# Pizza Soup Recipe...



## kleenex (Jan 28, 2015)

Pizza Soup | The Garlic Pad

Pizza and Soup!!!   You can't go wrong..


----------



## Cooking4to (Jan 28, 2015)

I have made that exact recipe before, too funny, I only made it once, the kids loved it...


----------



## Kayelle (Jan 28, 2015)

I'd rather have it chunky with some extras like a loaded pizza.


----------



## kleenex (Jan 29, 2015)

Cooking4to said:


> I have made that exact recipe before, too funny, I only made it once, the kids loved it...



Time to try it again


----------



## Termy (Aug 3, 2021)

This shattered any illusions I may have had, that's for sure. I have a whole different idea and thought about it a bit. 

The liquid would be sorta thin sauce, good pizza sauce. Pepperoni shaved and fried. Pieces of good pizza sausage. Chunks of cheese. If NORMAL people eat it on a pizza it goes in. Mushrooms, onions, then the peppers have to go in last because you know how they are. 

In no way does this mean what ABnormal people have on a pizza, swordfish, Alfredo, pineapple, octopus. (hey ???)

Spaghetti or Angel hair would make the best noodles. Both a spoon and fork to eat, but oh well. 

T


----------



## Chief Longwind Of The North (Aug 3, 2021)

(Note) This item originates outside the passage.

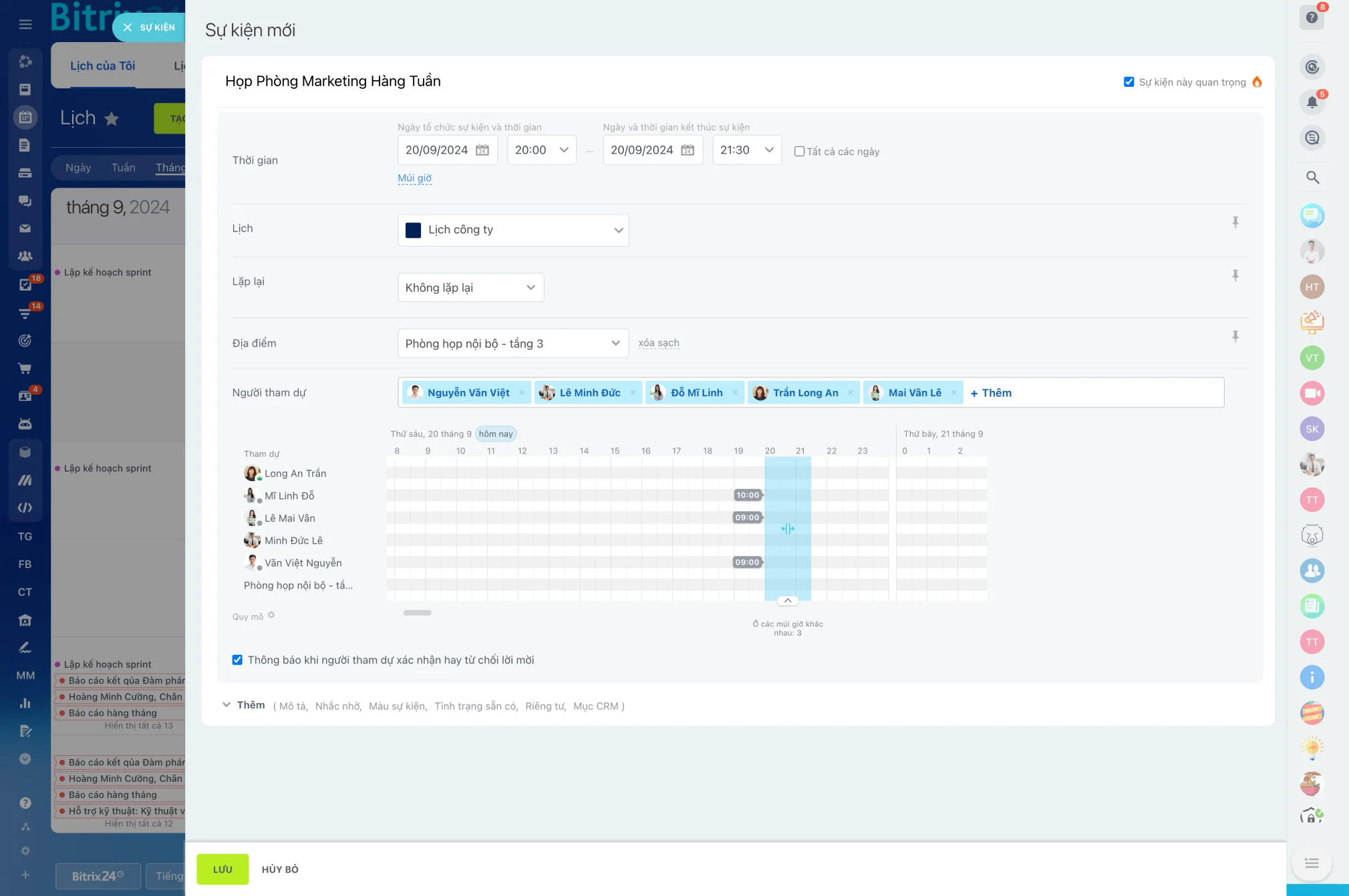
Task: Open the help question mark icon
Action: click(1312, 17)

Of course I have a pizza Soup recipe,  No carrots, pre-mixed Italian seasoning, or chicken broth in mine; just good pizza stuff.

*Chief's Pizza Soup*

This soup should give you and idea of just how versatile soups can really be.  I'll bet you've never had this variety.
Easier than pizza, tastes just as good.  What more do I need to say.  You can eat this stuff hot or cold.  You can spoon it over rice, noodles, pasta, or use it as you would Au-Jus, with French Bread.  
In this dish, we are going to combine a host of flavors to create a spectacular soup.  And the beauty of this soup is that just as with a pizza, you can change the ingredients to make any flavor you wish.  Here, we are going to make my favorite, the spicy meat lover's pizza soup.

*Ingredients:*
1 stick high quality, hot Pepperoni
1 stick Spanish, dry cured Chorizo
5 slices Hot Capicola
1/2 lb. bulk Italian Sausage
3 cups water
12 oz. Diced tomatoes, with juice
1/1/4 cup dried tomato
3 cloves garlic, minced
1 medium sweet onion cut into 8 equal wedges
1/4 tsp. Tarragon
1/8 tsp. Red Pepper seeds
1 tsp. dried oregano
1 tsp. dried basil
1/4 cup Grated Parmesan Cheese
1/4 cup shredded Mozzarella Cheese
1 tbs. Sugar
8 oz. Fresh Mushrooms
2 tbs. Extra-Virgin Olive Oil
1 tsp. Salt.

Heat the oil in a frying pan until fragrant.  Add the mushrooms and salt.  Cover and cook for five minutes over medium heat.
Fry the Italian sausage until cooked through.  Rinse, drain, and place in a large sauce-pot.  Add the remaining ingredients, except for the cheese, and cover.  Cook over medium heat.
Check and stir the mushrooms.  When soft, pour them and the oil into the saucepan.  Stir.  Taste and correct the seasoning (add salt and pepper to taste).  Serve with buttered pasta or a hearty-whole grain bread, Bruschetta, or Texas toast garlic bread.

Bruschetta, Original Greek Recipe:
1 loaf rustic, crusty bread
Good EVOO
1 large fresh garlic clove, peeled

Cut loaf into thick slices.  Brush liberally with olive oil.  Toast under broiler until browned.  Rub tasted side with garlic.

This is delicious as is, or with amy number of toppings.  Use this bead, made with sub buns, as the foundation foe your favorite Italian Grinder (submarine sandwich)  It's a game changer.

Seeeeya; Chief Longwind of the North


----------